Mecz stał na kiepskim poziomie. Widać było, że Kuzniecowa jest zestresowana, bo przegrała dwa ostatnie pojedynki z Radwańską. Isia tego jednak nie wykorzystała. Kluczowy dla całego meczu okazał się pierwszy set. - Był do wygrania. W drugim poszło łatwo, a w trzecim, decydującym, próbowałam wszystkiego, ale ona grała za dobrze - oceniła po meczu Agnieszka.
- Serwis Isi był tragiczny - dodał smutno Robert Radwański. - Wróciła do starych czasów. Nie wiem, dlaczego zaczęła strzelać jak na trawie, zamiast grać na przerzut. Ale kobieca natura jest nieodgadniona.

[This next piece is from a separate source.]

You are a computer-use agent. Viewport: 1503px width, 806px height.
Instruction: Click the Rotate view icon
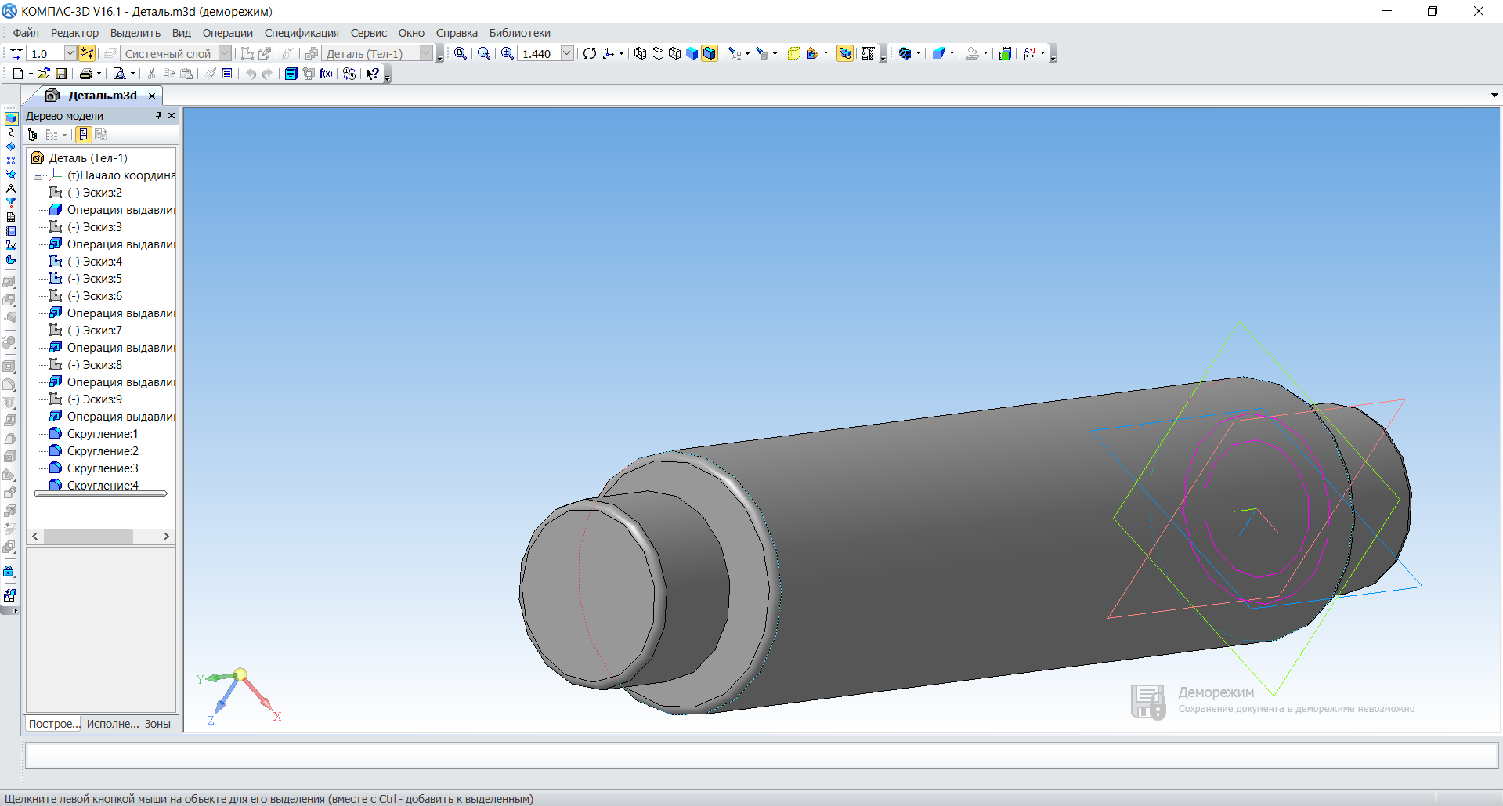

Na meczu Radwańskiej pojawił się skonfliktowany z rodziną Radwańskich dyrektor turnieju Warsaw Open Stefan Makarczyk. Siedział w ostatnim rzędzie trybuny dla honorowych gości, Radwańscy - w pierwszym. Żartowano, że przyniósł Agnieszce pecha, bo wcześniej, gdy go nie było, grała dużo lepiej i wygrywała. Zagadnięta na ten temat Isia stwierdziła: - Nie skomentuję tego. Nazwisko Makarczyk nie przejdzie mi już nigdy więcej przez usta. Jeśli będzie ta sama dyrekcja Warsaw Open, to więcej w Warszawie nie zagram - podkreśliła.

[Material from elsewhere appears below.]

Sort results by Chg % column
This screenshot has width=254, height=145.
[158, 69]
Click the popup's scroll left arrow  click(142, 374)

Radwańskim pozostał jeszcze debel, w którym odniosły życiowy sukces, awansując do ćwierćfinału, w którym zmierzą się z parą Hsieh (Tajpei), Peng (Chiny). - Może sprawimy kolejną miłą niespodziankę. Wygrałyśmy już dwa mecze z rozstawionymi deblami, zagramy na luzie, nie mamy nic do stracenia - stwierdziła Agnieszka.
Agnieszka grała bardzo niekonsekwentnie
Wojciech Fibak (57 l.): - Nie rozumiem taktyki Agnieszki. Dlaczego ryzykowała, zamiast grać na przerzut, dlaczego nie grała jej konsekwentnie na bekhend, skoro wiadomo, że Rosjanka przebije tylko 4-5 takich piłek?! Widać było, że Kuzniecowa ma kompleks Agnieszki, była kłębkiem nerwów. Decydujący był pierwszy set, w którym Kuzniecowa bała się wygrać, ale Agnieszka jej pomogła.